*Directions*: Update the lines between the line holding "You are a computer-use agent. This" and the line holding "Action: click(x=93, y=74)", inclusive, replacing "three-dot" with "overflow" and leaving everything else unchanged. Give only those lines.

(Saved entries)
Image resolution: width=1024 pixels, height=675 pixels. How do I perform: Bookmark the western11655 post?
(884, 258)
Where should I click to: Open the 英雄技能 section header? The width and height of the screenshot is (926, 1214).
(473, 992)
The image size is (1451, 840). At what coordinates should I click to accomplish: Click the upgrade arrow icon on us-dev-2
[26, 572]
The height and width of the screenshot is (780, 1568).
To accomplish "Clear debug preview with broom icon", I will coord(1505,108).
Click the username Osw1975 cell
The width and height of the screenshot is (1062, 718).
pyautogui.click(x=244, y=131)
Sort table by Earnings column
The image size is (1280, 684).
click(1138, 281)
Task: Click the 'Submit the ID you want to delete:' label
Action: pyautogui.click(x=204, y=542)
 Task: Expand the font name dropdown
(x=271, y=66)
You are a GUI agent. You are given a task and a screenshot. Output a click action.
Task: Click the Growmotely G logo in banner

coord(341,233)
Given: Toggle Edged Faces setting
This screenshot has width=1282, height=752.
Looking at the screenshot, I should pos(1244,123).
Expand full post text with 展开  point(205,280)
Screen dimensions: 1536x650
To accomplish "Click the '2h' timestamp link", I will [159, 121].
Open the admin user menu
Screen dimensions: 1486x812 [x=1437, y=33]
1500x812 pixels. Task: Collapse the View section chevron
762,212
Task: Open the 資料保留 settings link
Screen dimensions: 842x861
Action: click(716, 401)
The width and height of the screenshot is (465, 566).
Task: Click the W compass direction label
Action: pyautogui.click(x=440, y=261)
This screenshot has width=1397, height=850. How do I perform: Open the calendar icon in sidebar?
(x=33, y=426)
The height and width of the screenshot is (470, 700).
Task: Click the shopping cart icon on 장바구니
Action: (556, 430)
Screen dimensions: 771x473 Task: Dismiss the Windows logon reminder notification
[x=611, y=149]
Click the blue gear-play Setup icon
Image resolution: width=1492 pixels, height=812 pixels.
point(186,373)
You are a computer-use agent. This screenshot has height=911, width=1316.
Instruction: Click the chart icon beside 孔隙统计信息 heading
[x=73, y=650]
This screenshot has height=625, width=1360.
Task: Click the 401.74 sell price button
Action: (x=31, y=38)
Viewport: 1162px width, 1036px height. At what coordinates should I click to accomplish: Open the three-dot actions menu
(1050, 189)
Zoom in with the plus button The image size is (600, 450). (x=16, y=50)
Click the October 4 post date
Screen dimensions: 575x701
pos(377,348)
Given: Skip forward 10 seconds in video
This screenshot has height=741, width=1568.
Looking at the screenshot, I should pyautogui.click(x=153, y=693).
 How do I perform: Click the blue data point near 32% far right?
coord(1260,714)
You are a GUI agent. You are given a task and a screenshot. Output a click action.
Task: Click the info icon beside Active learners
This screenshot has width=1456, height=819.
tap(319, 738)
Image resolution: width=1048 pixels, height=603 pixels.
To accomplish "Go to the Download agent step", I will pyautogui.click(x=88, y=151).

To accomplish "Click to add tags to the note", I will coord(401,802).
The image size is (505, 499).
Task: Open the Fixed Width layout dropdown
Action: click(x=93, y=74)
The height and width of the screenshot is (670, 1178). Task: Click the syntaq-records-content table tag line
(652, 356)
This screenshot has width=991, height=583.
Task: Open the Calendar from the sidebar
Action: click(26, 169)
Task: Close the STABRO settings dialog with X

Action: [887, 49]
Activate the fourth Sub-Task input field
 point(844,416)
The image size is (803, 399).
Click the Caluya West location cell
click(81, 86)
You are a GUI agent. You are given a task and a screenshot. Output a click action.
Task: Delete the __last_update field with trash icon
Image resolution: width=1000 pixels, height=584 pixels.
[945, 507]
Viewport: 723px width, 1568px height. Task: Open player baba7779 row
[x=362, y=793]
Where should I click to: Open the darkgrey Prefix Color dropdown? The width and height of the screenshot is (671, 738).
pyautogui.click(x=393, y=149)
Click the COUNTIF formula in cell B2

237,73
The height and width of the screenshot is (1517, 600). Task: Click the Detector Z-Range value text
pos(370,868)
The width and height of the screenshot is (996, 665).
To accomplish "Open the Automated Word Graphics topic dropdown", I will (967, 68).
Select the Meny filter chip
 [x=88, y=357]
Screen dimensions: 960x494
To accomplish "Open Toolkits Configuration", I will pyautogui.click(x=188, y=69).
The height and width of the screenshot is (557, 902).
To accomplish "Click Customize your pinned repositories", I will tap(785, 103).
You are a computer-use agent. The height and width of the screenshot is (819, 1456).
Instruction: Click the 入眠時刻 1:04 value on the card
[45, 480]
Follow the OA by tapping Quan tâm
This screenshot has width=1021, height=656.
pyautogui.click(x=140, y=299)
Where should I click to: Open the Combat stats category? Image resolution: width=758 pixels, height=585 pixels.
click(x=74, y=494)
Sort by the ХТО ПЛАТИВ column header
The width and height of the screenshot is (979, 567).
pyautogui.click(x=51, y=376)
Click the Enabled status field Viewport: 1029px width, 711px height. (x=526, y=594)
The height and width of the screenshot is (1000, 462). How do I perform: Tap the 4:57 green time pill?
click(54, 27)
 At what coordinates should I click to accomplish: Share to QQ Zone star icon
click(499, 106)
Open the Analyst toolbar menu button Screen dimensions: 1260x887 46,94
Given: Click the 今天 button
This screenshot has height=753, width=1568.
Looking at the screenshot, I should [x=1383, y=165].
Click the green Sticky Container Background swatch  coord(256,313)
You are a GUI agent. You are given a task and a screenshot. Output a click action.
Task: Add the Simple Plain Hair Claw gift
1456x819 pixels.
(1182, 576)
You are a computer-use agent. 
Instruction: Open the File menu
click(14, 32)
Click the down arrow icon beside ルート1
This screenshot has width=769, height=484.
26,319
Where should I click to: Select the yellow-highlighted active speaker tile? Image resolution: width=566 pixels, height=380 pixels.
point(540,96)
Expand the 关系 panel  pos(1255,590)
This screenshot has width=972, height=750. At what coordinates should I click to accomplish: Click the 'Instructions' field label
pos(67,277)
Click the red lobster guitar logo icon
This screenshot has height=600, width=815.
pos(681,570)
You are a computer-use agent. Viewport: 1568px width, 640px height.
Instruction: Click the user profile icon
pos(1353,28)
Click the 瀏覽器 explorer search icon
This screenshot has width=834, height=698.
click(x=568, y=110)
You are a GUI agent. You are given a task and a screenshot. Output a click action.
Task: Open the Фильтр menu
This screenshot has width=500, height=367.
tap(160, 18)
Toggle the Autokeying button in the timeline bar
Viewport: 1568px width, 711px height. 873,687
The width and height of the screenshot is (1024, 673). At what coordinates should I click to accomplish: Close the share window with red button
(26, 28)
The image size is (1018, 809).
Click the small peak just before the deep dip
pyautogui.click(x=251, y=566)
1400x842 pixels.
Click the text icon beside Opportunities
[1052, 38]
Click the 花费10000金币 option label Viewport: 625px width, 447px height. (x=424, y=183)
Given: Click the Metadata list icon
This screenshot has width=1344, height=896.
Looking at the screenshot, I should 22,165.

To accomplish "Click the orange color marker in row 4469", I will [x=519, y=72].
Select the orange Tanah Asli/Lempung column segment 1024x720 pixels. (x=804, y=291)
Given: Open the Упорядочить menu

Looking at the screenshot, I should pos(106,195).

*Final result*:
You are a computer-use agent. This screenshot has height=911, width=1316.
Instruction: Click the chart icon beside 孔隙统计信息 heading
[x=73, y=650]
This screenshot has height=625, width=1360.
Task: Click the 401.74 sell price button
Action: (x=31, y=38)
Viewport: 1162px width, 1036px height. At what coordinates should I click to accomplish: Open the overflow actions menu
(1050, 189)
Zoom in with the plus button The image size is (600, 450). (x=16, y=50)
Click the October 4 post date
Screen dimensions: 575x701
pos(377,348)
Given: Skip forward 10 seconds in video
This screenshot has height=741, width=1568.
Looking at the screenshot, I should pyautogui.click(x=153, y=693).
 How do I perform: Click the blue data point near 32% far right?
coord(1260,714)
You are a GUI agent. You are given a task and a screenshot. Output a click action.
Task: Click the info icon beside Active learners
This screenshot has width=1456, height=819.
tap(319, 738)
Image resolution: width=1048 pixels, height=603 pixels.
To accomplish "Go to the Download agent step", I will pyautogui.click(x=88, y=151).

To accomplish "Click to add tags to the note", I will coord(401,802).
The image size is (505, 499).
Task: Open the Fixed Width layout dropdown
Action: click(x=93, y=74)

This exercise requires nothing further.